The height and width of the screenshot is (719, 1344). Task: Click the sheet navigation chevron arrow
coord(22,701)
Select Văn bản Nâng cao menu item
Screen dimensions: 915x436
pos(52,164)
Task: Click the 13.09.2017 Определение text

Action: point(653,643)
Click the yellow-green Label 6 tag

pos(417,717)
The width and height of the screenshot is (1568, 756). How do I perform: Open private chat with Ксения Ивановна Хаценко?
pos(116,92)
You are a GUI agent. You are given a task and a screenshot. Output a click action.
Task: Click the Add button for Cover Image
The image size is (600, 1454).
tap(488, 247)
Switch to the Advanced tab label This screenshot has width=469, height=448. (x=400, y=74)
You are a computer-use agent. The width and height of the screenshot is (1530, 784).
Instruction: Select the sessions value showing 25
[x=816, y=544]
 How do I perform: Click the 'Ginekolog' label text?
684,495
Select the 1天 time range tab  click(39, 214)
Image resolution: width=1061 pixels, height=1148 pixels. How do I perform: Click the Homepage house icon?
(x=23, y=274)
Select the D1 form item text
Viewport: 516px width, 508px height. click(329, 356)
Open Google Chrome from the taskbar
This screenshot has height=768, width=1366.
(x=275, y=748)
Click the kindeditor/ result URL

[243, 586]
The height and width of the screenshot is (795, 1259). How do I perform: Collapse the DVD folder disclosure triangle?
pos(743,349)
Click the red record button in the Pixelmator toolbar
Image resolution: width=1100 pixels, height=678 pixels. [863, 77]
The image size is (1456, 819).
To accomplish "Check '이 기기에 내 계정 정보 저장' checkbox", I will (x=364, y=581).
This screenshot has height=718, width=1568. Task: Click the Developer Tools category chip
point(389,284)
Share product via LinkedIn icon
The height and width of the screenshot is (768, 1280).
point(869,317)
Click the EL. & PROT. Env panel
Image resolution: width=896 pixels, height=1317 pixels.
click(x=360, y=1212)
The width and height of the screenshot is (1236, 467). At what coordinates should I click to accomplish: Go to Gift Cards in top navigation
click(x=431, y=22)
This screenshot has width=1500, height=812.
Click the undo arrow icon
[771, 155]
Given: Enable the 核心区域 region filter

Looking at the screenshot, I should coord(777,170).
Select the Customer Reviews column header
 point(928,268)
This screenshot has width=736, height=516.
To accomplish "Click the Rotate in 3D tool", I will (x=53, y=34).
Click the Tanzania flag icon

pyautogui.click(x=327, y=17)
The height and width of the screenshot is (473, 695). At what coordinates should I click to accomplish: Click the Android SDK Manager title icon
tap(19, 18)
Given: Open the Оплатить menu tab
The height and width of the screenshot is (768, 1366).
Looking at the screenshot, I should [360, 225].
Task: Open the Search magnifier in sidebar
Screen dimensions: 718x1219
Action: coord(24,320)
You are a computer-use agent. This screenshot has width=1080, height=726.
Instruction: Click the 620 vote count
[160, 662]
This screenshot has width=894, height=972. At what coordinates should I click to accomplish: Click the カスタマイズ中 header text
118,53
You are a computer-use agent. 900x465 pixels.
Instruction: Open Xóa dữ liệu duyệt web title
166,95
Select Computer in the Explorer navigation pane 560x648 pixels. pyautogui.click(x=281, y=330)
━━━━
→ **What you need to do**
Output the lines of the listing running from the one containing "Select the D1 form item text" through the one containing "pos(743,349)", inclusive, as a JSON list of strings with one string per line and blank lines omitted.

→ **Expected answer**
[
  "Select the D1 form item text",
  "Viewport: 516px width, 508px height. click(329, 356)",
  "Open Google Chrome from the taskbar",
  "This screenshot has height=768, width=1366.",
  "(x=275, y=748)",
  "Click the kindeditor/ result URL",
  "[243, 586]",
  "The height and width of the screenshot is (795, 1259). How do I perform: Collapse the DVD folder disclosure triangle?",
  "pos(743,349)"
]